EXERCISE INSTRUCTIONS >>
Can you reproduce, unchanged, the lines of the listing below from the line with "Click the OH group on compound 4" up to and including the line with "click(75, 101)"?

Listing from a pointing dataset >>
## start

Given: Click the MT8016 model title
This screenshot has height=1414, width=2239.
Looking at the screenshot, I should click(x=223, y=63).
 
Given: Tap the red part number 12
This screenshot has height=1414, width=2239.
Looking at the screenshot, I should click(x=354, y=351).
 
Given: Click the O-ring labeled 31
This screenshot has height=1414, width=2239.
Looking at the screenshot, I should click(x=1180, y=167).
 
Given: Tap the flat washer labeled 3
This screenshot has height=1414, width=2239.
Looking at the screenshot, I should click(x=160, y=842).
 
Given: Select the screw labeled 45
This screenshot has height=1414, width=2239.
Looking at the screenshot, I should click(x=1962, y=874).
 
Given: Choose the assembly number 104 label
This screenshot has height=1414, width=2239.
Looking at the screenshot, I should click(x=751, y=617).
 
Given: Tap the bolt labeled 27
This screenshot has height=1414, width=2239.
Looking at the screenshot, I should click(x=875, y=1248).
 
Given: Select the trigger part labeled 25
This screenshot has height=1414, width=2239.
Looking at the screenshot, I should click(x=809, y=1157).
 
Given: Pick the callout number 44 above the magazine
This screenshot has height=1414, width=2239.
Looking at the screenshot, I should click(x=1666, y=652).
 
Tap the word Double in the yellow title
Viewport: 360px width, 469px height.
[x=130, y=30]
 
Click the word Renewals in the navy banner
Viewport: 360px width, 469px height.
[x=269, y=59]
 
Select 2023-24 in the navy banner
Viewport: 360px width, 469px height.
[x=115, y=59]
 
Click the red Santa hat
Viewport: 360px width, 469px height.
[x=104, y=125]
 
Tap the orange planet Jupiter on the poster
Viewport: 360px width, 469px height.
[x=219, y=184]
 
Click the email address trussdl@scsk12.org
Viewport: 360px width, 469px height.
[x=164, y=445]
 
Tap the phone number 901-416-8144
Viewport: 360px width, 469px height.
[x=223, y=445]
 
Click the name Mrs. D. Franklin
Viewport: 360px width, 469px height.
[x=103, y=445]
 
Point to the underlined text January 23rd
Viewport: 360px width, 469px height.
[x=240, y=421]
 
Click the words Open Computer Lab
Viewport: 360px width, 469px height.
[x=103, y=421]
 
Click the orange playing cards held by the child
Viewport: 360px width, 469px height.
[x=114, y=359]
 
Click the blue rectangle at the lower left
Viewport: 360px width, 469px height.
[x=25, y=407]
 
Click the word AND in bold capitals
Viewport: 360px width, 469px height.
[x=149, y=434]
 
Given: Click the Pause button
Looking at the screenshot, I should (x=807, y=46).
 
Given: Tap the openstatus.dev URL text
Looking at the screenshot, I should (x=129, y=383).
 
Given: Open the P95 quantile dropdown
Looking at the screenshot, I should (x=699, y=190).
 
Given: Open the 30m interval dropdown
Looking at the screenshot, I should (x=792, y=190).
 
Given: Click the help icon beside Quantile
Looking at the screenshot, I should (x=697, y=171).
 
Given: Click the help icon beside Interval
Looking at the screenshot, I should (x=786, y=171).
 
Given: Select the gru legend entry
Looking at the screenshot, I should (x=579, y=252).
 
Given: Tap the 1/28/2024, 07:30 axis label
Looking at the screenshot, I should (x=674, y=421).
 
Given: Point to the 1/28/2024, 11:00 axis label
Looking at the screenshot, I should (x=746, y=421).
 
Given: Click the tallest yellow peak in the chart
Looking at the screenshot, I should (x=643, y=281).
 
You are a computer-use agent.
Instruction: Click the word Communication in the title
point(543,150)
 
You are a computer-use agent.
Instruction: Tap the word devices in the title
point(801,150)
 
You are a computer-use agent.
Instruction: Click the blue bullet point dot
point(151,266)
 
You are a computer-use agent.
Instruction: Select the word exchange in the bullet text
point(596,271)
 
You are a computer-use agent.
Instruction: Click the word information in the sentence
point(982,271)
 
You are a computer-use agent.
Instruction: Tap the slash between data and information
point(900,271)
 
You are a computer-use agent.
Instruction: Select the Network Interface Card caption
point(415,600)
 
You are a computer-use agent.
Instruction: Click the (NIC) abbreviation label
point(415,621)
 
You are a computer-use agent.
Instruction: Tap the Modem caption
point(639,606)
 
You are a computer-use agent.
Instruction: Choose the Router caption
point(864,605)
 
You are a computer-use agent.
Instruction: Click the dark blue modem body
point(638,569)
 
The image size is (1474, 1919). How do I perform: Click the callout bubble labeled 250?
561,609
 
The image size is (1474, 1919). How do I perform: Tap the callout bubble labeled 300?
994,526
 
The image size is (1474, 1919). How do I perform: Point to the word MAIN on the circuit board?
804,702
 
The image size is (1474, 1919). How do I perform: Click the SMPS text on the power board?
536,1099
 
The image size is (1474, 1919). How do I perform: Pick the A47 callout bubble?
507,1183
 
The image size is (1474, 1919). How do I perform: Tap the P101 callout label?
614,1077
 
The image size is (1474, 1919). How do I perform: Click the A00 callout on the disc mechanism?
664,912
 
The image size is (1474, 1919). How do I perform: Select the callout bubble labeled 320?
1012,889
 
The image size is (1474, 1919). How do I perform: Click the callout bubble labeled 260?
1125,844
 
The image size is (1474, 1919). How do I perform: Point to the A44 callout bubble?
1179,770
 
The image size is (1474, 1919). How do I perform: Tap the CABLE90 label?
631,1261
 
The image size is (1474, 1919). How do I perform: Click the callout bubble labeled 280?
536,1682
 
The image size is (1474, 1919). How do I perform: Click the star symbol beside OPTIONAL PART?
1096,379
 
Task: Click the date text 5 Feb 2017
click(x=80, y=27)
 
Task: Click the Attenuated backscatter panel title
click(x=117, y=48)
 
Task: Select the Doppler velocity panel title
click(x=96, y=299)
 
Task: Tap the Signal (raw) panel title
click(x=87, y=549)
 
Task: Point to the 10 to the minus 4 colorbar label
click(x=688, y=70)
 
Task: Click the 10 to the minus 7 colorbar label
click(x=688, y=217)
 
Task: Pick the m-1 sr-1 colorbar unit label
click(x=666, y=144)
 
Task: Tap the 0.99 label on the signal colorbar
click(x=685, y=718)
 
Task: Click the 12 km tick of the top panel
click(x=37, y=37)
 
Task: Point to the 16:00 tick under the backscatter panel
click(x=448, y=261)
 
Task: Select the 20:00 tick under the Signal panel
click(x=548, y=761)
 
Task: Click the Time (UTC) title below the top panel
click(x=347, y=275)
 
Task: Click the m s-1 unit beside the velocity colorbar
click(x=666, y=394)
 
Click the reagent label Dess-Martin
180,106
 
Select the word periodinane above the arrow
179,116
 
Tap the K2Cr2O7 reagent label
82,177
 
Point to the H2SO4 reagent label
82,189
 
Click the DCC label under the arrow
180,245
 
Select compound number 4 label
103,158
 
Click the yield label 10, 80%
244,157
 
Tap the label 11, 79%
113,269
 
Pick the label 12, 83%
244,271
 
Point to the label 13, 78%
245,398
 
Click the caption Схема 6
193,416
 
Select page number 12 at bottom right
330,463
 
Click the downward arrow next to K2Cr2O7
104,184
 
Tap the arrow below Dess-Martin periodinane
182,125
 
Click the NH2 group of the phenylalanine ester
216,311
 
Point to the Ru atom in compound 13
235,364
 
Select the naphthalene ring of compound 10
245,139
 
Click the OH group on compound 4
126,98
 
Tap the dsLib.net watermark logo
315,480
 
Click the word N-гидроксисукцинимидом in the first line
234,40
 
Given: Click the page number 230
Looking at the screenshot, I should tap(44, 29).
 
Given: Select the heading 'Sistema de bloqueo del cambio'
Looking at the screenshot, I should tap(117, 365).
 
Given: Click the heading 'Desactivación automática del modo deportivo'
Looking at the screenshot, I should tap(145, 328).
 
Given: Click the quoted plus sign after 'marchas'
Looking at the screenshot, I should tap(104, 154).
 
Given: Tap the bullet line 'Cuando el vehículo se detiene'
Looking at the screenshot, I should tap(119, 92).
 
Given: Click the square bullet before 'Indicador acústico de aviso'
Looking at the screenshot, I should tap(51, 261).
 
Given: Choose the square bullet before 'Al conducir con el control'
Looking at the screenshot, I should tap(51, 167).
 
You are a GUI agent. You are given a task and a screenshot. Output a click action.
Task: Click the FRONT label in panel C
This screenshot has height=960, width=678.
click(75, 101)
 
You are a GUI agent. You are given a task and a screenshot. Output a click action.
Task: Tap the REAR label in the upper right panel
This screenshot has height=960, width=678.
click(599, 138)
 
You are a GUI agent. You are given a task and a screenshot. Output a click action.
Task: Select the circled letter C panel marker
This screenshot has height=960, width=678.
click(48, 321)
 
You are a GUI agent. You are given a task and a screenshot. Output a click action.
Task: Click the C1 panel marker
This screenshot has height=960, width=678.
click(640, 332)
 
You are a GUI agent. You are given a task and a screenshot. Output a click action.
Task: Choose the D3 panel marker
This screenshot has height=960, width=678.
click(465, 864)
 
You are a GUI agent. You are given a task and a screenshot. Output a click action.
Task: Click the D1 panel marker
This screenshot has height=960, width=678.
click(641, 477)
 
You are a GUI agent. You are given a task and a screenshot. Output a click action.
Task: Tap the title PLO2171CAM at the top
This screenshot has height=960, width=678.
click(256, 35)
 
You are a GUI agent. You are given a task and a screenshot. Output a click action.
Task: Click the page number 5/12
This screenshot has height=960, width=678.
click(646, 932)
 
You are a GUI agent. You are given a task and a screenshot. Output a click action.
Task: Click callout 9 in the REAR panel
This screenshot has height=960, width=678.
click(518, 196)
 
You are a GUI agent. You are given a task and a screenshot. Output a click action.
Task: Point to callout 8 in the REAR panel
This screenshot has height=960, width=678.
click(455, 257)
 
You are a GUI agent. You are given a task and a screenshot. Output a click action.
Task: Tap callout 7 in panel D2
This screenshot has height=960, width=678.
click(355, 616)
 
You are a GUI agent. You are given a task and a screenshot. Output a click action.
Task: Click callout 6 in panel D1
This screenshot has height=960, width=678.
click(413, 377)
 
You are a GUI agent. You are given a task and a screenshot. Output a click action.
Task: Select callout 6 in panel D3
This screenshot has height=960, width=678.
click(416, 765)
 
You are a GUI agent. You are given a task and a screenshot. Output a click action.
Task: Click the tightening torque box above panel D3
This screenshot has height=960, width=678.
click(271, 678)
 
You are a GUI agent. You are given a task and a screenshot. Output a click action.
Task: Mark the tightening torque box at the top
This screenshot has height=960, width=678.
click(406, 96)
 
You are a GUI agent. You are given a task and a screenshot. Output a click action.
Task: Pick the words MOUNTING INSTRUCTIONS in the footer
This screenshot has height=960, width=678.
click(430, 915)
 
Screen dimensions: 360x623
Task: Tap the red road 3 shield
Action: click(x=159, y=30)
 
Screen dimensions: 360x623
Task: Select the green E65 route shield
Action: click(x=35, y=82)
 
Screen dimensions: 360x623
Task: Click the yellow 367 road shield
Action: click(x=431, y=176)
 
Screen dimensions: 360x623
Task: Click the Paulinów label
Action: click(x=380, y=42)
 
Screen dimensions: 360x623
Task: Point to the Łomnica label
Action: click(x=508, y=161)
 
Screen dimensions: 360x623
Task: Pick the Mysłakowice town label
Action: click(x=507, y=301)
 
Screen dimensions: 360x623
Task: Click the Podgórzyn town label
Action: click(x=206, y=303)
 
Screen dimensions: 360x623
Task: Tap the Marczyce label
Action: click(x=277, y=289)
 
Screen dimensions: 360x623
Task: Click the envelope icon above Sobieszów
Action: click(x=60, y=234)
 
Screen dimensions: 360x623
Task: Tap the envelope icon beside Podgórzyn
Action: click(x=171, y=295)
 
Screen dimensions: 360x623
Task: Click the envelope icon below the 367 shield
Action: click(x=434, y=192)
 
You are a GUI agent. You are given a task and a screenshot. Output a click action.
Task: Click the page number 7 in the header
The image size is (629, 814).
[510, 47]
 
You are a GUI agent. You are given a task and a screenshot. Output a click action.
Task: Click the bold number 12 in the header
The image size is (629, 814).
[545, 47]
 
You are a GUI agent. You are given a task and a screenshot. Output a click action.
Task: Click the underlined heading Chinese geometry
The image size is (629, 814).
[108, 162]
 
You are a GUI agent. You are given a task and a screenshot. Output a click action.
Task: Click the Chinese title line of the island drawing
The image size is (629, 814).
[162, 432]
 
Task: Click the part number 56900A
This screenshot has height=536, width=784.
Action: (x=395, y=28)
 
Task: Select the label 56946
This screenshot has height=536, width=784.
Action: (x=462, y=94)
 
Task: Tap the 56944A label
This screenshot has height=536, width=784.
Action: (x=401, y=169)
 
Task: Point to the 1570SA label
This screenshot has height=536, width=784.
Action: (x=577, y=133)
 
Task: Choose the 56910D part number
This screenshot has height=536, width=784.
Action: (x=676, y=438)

## end

RESPONSE >>
Click the OH group on compound 4
126,98
 
Tap the dsLib.net watermark logo
315,480
 
Click the word N-гидроксисукцинимидом in the first line
234,40
 
Given: Click the page number 230
Looking at the screenshot, I should tap(44, 29).
 
Given: Select the heading 'Sistema de bloqueo del cambio'
Looking at the screenshot, I should tap(117, 365).
 
Given: Click the heading 'Desactivación automática del modo deportivo'
Looking at the screenshot, I should tap(145, 328).
 
Given: Click the quoted plus sign after 'marchas'
Looking at the screenshot, I should tap(104, 154).
 
Given: Tap the bullet line 'Cuando el vehículo se detiene'
Looking at the screenshot, I should tap(119, 92).
 
Given: Click the square bullet before 'Indicador acústico de aviso'
Looking at the screenshot, I should tap(51, 261).
 
Given: Choose the square bullet before 'Al conducir con el control'
Looking at the screenshot, I should tap(51, 167).
 
You are a GUI agent. You are given a task and a screenshot. Output a click action.
Task: Click the FRONT label in panel C
This screenshot has height=960, width=678.
click(75, 101)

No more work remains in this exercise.